Task goal → Please write out the data exactly, line by line.

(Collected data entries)
━━━━━━

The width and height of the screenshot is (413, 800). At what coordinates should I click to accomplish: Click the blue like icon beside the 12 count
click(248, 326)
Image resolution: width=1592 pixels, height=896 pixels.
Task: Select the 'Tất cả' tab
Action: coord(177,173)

━━━━━━

Task answer →
The width and height of the screenshot is (413, 800). At what coordinates should I click to accomplish: Click the blue like icon beside the 12 count
click(248, 326)
Image resolution: width=1592 pixels, height=896 pixels.
Task: Select the 'Tất cả' tab
Action: coord(177,173)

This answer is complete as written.